WHAT THIS TASK INVOLVES: Here the job is to print all of the entries below verbatim and leave out any picture.

Items from a dataset:
»»

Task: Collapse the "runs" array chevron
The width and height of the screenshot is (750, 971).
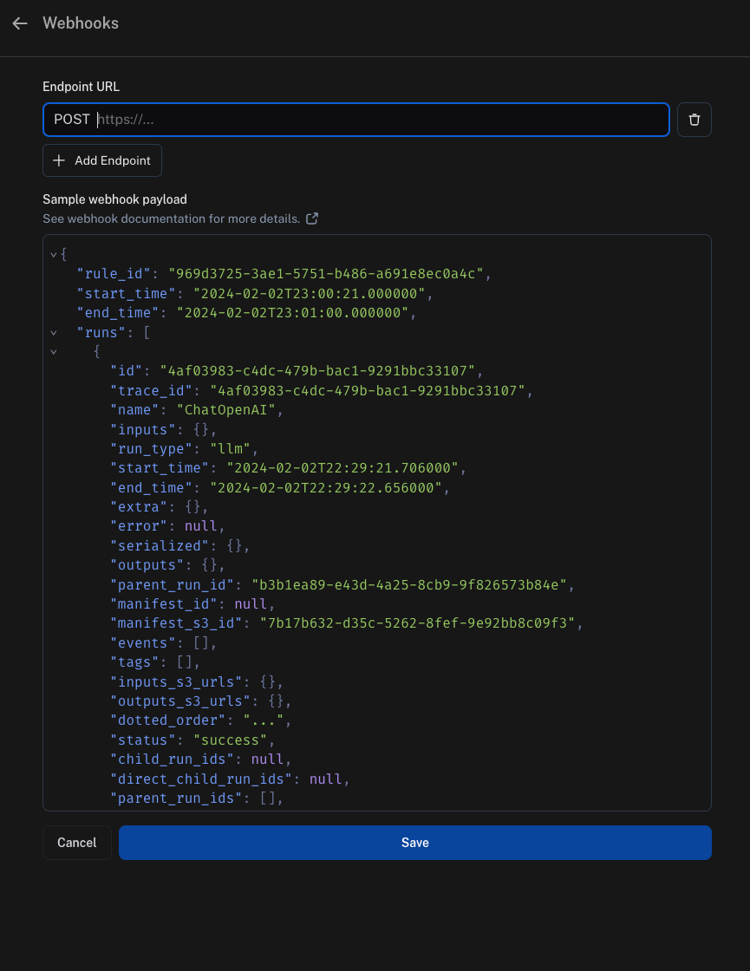Action: click(x=54, y=332)
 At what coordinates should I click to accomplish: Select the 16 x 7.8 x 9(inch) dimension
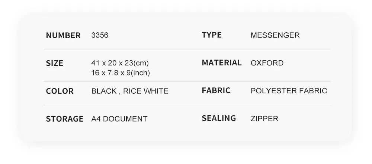pos(121,73)
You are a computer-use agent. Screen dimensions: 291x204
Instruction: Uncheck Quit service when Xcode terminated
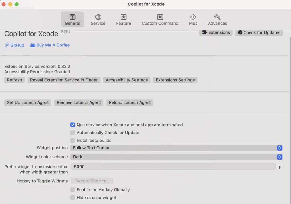(x=73, y=125)
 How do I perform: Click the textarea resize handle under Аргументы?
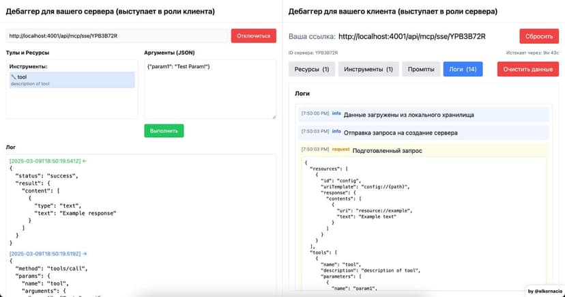[x=273, y=116]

««

ANSWER TO THE EXERCISE:
Task: Collapse the "runs" array chevron
The width and height of the screenshot is (750, 971).
Action: click(x=54, y=332)
 At what coordinates should I click to accomplish: Select the 16 x 7.8 x 9(inch) dimension
pos(121,73)
You are a computer-use agent. Screen dimensions: 291x204
Instruction: Uncheck Quit service when Xcode terminated
(x=73, y=125)
 How do I perform: Click the textarea resize handle under Аргументы?
[x=273, y=116]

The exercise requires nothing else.